10. 10. An apparatus for estimating adaptation of a circadian rhythm of a user, comprising: measuring the user's circadian phase by using at least one of a skin temperature sensor, a heart activity sensor, and a motion sensor; measuring the user's sleep-wake rhythm by using at least one of the heart activity sensor and the motion sensor, and detecting a change in the user's sleep-wake rhythm on the basis of the measurements; determining a setpoint phase for the circadian phase on the basis of the changed sleep-wake rhythm; determining a target circadian phase based on the user's location; determining a circadian adaptation rate based on a first adaptation rate, if the setpoint phase and the target phase are in same direction with respect to the current circadian phase, and determining the circadian adaptation rate based on a second adaptation rate, if the setpoint phase and the target phase are to opposite directions from the current circadian phase, wherein the second adaptation rate is smaller than the first adaptation rate; and outputting the determined circadian adaptation rate or a parameter derivative of the computed circadian adaptation rate via an interface to be presented to the user.

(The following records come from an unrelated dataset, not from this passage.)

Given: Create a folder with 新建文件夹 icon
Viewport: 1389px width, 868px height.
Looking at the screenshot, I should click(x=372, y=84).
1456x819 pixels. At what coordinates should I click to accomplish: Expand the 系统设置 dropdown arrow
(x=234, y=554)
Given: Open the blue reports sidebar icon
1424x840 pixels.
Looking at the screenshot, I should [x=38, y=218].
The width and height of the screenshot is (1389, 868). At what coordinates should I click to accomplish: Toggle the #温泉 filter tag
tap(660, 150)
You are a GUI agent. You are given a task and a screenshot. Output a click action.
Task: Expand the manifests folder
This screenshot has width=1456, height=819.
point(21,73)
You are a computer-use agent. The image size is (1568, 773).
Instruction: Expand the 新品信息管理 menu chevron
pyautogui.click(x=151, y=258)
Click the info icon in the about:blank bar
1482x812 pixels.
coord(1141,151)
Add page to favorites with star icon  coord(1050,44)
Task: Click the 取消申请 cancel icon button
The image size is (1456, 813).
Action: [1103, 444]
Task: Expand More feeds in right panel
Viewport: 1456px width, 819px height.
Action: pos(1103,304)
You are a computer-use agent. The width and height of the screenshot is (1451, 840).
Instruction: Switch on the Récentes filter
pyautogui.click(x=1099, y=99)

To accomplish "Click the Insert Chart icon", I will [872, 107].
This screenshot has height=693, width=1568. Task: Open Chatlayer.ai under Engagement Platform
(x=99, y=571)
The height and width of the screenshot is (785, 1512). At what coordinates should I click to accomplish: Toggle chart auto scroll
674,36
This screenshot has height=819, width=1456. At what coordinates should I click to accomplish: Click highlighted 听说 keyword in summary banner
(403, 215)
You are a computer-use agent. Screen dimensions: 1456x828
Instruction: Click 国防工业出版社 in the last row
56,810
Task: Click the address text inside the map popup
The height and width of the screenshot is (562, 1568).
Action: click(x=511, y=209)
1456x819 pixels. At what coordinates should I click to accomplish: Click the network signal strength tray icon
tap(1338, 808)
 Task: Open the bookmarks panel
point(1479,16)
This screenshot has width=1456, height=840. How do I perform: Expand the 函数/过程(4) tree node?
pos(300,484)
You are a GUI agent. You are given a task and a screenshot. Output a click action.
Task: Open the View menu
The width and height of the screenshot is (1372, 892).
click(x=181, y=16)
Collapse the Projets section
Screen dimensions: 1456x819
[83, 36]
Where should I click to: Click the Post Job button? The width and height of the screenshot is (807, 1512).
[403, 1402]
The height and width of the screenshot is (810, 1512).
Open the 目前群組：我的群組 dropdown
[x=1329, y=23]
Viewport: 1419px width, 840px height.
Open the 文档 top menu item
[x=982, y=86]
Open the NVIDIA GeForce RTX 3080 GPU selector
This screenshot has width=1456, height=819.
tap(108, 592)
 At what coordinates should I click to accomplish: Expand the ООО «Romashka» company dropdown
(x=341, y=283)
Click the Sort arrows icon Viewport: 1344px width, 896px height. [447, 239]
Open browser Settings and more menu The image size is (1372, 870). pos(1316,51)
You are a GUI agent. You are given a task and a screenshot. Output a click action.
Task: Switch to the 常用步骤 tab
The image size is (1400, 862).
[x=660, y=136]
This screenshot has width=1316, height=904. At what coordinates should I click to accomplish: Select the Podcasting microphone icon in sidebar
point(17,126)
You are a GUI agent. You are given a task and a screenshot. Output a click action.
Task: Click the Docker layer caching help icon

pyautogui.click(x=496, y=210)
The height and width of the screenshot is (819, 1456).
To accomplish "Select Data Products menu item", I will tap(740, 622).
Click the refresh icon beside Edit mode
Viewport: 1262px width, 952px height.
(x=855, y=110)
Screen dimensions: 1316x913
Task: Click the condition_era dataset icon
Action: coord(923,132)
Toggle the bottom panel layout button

11. 11. The apparatus according to claim 10 comprising means to carry out the method according to any preceding claim 2-8.
12. 12. A wrist computer comprising the apparatus of claim 10 or 11, and an attachment mechanism configured to attach the apparatus to a wrist.
13. 13. A computer program product embodied on a distribution medium readable by a computer and comprising instructions, which, when loaded into an apparatus, execute: measuring the user's circadian phase by using at least one of a skin temperature sensor, a heart activity sensor, and a motion sensor; measuring the user's sleep-wake rhythm by using at least one of the heart activity sensor and the motion sensor, and detecting a change in the user's sleep-wake rhythm on the basis of the measurements; determining a setpoint phase for the circadian phase on the basis of the changed sleep-wake rhythm; determining a target circadian phase based on the user's location; determining a circadian adaptation rate based on a first adaptation rate, if the setpoint phase and the target phase are in same direction with respect to the current circadian phase, and determining the circadian adaptation rate based on a second adaptation rate, if the setpoint phase and the target phase are to opposite directions from the current circadian phase, wherein the second adaptation rate is smaller than the first adaptation rate; and outputting the determined circadian adaptation rate or a parameter derivative of the determined circadian adaptation rate via an interface to be pre-sented to the user.
14. 14. A computer program product according to claim 13 embodied on a distribution medium readable by a computer and comprising instructions, which, when loaded into an apparatus, execute the method according to any of the preced-ing claims 2-9.